At a time when the governance of the country is in total disarray, foreign policy is the least of India’s national preoccupations. Yet, thanks to a blundering government that has lost its balance, India has committed one astonishing blunder and may be on the verge of another diplomatic boo-boo.

The first, predictably, centres on Pakistan, a country which is internally beleaguered and externally short of credibility and friends (barring China). Last week, in an astonishing show of cynicism, the Union Home Secretary accused forces in Pakistan of disseminating fraudulent and inflammatory propaganda aimed at inciting communal troubles in India. The purpose was charmingly blunt: to suggest that the tensions all over India flowing from the troubles in Assam’s Kokrajhar district were the creation of the proverbial ‘foreign hand’.
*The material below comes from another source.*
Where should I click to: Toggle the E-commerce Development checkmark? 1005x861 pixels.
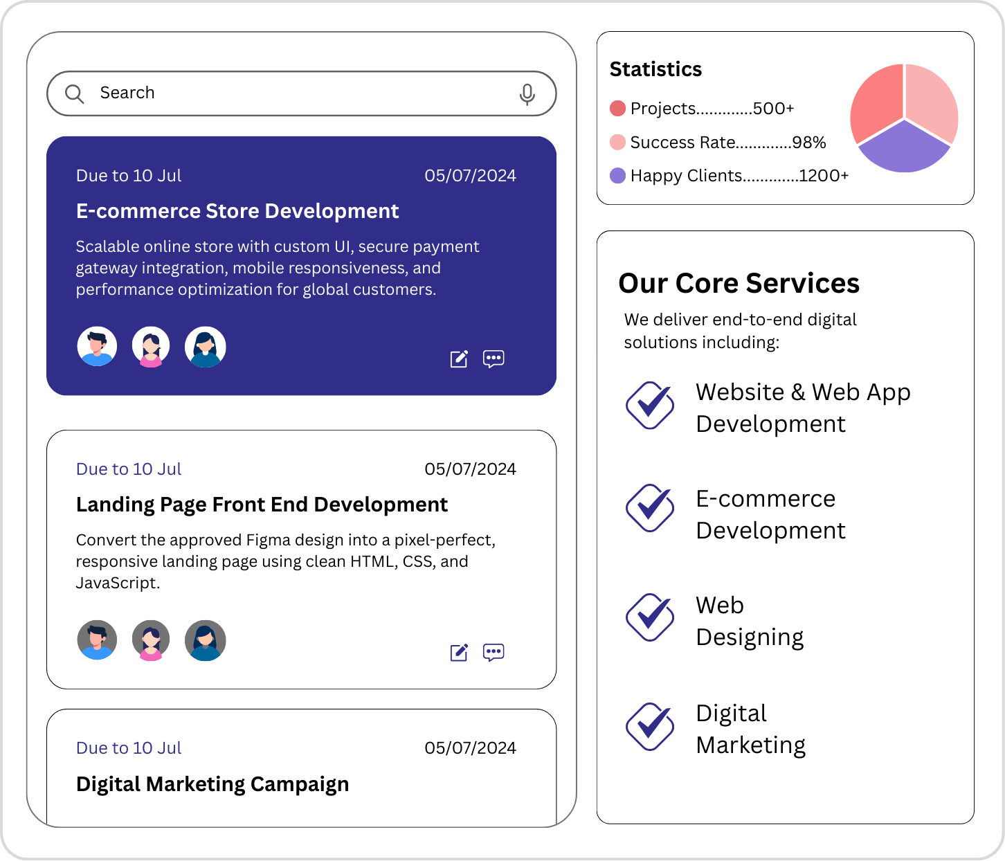click(650, 508)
It is no one’s contention that forces in Pakistan, both official and non-official, are not inimical to India. For a very long time, official thinking across the Radcliffe Line has salivated over the likelihood of an eventual break-up of India. The war of a thousand cuts that General Zia-ul Haq launched in the early-1980s was aimed at encouraging every separatist trend in India, be it in Jammu and Kashmir, Punjab or the North-east. Since 1993, Pakistan has also been hyper-active in fermenting Islamist terrorism and its role in the Mumbai attack of 2008 has been extremely well documented. Even to this day, the promoters of the notorious Lashkar-e-Tayiba and Jaish-e-Mohammed are allowed a free run within Pakistan to disseminate their hateful anti-India message.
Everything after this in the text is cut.